Job: Rewrite the material below with each "Open" changed to "Launch" and everything else kept as is. Leave the pictures out.

Data rows:
■ ■ ■
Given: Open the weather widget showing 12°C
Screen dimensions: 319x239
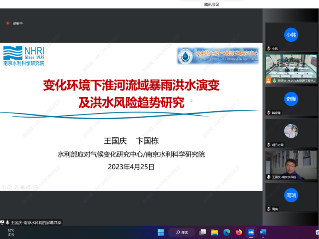Looking at the screenshot, I should coord(11,232).
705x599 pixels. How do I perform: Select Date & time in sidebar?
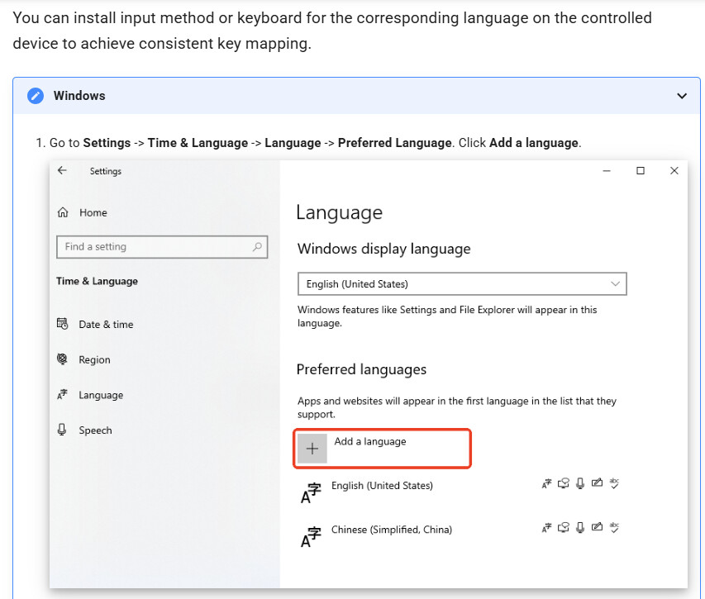click(x=106, y=324)
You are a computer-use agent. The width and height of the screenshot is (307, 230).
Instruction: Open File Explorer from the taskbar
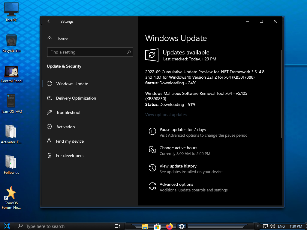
■ ■ ■
Task output:
Given: Launch the weather widget showing 12°C
Screen dimensions: 319x239
Looking at the screenshot, I should coord(11,232).
705x599 pixels. How do I perform: Select Date & time in sidebar?
click(x=106, y=324)
You are a computer-use agent. The width and height of the screenshot is (307, 230).
Instruction: Launch File Explorer from the taskbar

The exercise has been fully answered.